> [EXERCISE DETAILS]:
Once you have located the line containing "Política de Cookies (538, 2417)" in the material below, return it exactly along with each line after it through the line containing "Notificaciones (182, 2048)".

== Segment start ==

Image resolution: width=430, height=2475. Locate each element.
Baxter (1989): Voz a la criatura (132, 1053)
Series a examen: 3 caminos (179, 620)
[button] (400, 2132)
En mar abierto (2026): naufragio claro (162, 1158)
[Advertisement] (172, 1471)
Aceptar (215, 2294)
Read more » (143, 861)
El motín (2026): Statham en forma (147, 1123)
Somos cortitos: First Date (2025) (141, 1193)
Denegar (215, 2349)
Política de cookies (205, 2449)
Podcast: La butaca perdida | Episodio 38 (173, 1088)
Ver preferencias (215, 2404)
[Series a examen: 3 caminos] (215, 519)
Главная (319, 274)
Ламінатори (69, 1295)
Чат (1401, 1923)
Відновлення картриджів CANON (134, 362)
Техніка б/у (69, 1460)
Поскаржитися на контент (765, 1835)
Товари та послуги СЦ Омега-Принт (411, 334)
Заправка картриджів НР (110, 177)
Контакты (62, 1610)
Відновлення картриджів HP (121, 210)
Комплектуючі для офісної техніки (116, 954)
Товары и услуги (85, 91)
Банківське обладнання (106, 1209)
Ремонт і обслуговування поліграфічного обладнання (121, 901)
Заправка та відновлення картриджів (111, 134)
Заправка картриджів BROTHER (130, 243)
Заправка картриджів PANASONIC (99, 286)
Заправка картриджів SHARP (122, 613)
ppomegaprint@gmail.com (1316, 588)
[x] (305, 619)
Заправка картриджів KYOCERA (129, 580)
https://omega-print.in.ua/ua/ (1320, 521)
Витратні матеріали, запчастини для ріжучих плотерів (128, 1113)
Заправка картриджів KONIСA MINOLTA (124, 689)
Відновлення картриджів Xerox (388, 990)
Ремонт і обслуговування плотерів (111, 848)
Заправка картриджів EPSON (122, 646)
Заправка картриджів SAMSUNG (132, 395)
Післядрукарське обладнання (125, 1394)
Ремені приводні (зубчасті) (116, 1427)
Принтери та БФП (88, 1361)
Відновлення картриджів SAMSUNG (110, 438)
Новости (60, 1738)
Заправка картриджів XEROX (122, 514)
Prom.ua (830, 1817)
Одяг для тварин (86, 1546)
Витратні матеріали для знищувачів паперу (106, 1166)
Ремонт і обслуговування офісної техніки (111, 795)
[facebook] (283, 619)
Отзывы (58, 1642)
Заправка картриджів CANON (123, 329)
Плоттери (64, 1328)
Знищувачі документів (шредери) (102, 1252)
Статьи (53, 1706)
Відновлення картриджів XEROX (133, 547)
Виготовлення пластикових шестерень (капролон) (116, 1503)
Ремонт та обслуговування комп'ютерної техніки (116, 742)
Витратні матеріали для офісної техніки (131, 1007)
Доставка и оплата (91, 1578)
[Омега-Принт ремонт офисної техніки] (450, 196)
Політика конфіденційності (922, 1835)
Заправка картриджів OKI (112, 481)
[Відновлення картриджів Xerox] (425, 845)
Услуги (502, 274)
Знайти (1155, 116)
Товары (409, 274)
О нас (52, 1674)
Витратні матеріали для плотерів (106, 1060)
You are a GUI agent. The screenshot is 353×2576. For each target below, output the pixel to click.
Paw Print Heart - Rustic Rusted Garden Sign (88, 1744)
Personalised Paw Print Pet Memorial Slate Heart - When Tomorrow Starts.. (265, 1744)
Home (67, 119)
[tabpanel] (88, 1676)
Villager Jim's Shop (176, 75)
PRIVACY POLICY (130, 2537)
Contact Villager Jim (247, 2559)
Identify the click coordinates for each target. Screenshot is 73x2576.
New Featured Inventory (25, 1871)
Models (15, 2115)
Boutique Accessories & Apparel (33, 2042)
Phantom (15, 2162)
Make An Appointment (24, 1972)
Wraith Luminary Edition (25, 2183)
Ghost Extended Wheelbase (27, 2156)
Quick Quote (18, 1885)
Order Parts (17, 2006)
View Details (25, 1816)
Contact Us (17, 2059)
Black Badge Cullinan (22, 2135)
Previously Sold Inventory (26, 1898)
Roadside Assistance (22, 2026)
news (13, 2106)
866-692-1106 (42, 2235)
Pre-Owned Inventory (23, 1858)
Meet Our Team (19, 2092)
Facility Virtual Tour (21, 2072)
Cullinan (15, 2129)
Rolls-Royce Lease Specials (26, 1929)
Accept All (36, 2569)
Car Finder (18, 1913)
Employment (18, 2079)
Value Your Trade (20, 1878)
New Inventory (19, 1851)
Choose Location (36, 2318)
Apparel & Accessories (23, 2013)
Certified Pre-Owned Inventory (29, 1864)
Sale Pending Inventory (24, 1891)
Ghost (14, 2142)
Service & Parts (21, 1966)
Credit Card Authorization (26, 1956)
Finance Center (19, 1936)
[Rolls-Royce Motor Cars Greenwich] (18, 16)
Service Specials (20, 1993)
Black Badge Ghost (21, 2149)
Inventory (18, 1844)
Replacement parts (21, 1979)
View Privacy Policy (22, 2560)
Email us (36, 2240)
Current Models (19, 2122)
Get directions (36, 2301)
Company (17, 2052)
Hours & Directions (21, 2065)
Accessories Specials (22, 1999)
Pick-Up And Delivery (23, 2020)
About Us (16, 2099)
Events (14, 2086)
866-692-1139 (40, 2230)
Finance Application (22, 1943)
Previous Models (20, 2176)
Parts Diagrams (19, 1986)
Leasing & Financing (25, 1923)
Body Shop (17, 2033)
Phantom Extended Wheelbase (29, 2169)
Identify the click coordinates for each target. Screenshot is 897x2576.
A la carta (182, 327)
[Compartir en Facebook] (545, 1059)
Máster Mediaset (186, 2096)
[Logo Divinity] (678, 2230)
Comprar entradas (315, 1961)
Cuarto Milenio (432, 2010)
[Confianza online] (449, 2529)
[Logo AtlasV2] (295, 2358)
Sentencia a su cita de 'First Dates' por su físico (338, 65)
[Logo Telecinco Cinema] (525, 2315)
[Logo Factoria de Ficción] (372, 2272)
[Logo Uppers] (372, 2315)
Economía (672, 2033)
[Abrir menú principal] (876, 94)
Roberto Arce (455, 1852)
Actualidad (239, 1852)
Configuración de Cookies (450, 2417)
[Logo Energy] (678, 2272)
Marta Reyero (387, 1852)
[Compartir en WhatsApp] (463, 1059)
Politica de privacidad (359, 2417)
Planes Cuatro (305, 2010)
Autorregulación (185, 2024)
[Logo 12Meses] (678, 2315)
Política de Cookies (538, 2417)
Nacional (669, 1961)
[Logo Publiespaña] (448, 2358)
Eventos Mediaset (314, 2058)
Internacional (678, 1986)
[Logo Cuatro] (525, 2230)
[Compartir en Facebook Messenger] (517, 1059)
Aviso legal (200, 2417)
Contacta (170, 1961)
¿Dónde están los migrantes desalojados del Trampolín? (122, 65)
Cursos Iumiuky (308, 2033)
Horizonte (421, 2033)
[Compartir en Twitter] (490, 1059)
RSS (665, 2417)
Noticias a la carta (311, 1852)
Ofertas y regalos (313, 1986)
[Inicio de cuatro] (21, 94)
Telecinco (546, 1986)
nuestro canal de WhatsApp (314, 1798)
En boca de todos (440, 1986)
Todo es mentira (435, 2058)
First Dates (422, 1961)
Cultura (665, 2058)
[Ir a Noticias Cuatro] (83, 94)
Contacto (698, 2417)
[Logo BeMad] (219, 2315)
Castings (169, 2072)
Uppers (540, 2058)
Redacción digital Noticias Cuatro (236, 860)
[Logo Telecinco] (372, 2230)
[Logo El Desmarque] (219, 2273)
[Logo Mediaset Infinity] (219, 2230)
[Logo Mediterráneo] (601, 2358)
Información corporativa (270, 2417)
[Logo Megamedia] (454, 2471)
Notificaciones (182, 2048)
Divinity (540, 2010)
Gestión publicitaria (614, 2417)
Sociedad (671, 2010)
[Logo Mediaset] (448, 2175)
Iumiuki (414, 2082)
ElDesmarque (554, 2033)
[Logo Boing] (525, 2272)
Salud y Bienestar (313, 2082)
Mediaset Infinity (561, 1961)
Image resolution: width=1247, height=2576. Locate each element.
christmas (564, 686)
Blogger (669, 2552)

== Segment end ==

> [REPLY TO THE TASK]:
Política de Cookies (538, 2417)
Nacional (669, 1961)
[Logo Publiespaña] (448, 2358)
Eventos Mediaset (314, 2058)
Internacional (678, 1986)
[Logo Cuatro] (525, 2230)
[Compartir en Facebook Messenger] (517, 1059)
Aviso legal (200, 2417)
Contacta (170, 1961)
¿Dónde están los migrantes desalojados del Trampolín? (122, 65)
Cursos Iumiuky (308, 2033)
Horizonte (421, 2033)
[Compartir en Twitter] (490, 1059)
RSS (665, 2417)
Noticias a la carta (311, 1852)
Ofertas y regalos (313, 1986)
[Inicio de cuatro] (21, 94)
Telecinco (546, 1986)
nuestro canal de WhatsApp (314, 1798)
En boca de todos (440, 1986)
Todo es mentira (435, 2058)
First Dates (422, 1961)
Cultura (665, 2058)
[Ir a Noticias Cuatro] (83, 94)
Contacto (698, 2417)
[Logo BeMad] (219, 2315)
Castings (169, 2072)
Uppers (540, 2058)
Redacción digital Noticias Cuatro (236, 860)
[Logo Telecinco] (372, 2230)
[Logo El Desmarque] (219, 2273)
[Logo Mediaset Infinity] (219, 2230)
[Logo Mediterráneo] (601, 2358)
Información corporativa (270, 2417)
[Logo Megamedia] (454, 2471)
Notificaciones (182, 2048)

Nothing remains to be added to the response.